La CJUE, après avoir précisé l’étendue du contrôle du juge, en précise son contenu. Le juge doit avoir accès au document de demande fiscale produit par l’administration requérante et peut solliciter de l’autorité requise des informations complémentaires pour exclure l’absence manifeste de pertinence vraisemblable des informations demandées (pt 92). En revanche, l’administré ne peut avoir accès au document de demande d’informations du fait de son caractère secret (pt 93 à 95). Pour ainsi prouver que les informations demandées à son encontre seraient dépourvues de pertinence vraisemblable, il ne peut avoir accès qu’à l’identité du contribuable et de la finalité fiscale des informations demandées (pt 100). Mais si le juge considère que l’information minimale ne suffit pas et sollicite de l’autorité requise d’informations complémentaires, le juge a l’obligation de fournir ces informations complémentaires à l’administré (pt 100). Notons que si la procédure impliquait la Suisse, en vertu de l’article 15 de la loi sur l’assistance administrative matière fiscale, les personnes habilitées à recourir pourraient consulter les pièces du dossier, sauf si l’autorité étrangère décidait d’émettre des motifs vraisemblables de garder le secret sur certaines pièces. En ce cas, l’Administration fédérale des contributions peut refuser à une personne habilitée à recourir la consultation des pièces concernées.

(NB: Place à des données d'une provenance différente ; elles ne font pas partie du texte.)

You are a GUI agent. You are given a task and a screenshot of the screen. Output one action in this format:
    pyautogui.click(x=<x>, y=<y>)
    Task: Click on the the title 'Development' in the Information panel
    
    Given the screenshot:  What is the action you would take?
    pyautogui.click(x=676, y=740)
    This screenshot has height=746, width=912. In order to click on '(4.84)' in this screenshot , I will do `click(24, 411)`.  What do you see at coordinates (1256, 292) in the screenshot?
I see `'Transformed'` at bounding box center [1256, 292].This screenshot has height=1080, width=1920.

La marche à suivre indiquée par la CJUE est détaillée et complète. Si l’on peut saluer l’existence d’un droit au recours pour l’administré, notons que ce droit ne s’exerce pas sur la décision de transmettre des informations à l’administration requérante, mais s’exerce sur une sanction infligée à l’administré réticent. Par ailleurs, alors même qu’il peut recourir contre la sanction, ses moyens de défense sont faibles car il n’a accès qu’à une partie infime du dossier sur laquelle il doit pourtant se prononcer pour considérer que les informations demandées seraient dépourvues de toute pertinence vraisemblable. A cela s’ajoute le fait que le juge saisi ne peut contrôler que l’erreur manifeste relative à cette pertinence vraisemblable sans pouvoir exercer un contrôle approfondi. Si ceci peut s’expliquer du fait que l’on doit faire primer l’effet utile de la Directive en matière d’assistance fiscale, force est de reconnaître que le recours existe mais son effectivité laisse perplexe. La symbolique défendue par la CJUE ne doit pas cacher les maigres chances de chaque administré de voir son recours aboutir, l’important se situant moins dans la légalité de la décision de sanction que dans la possibilité de la réformer.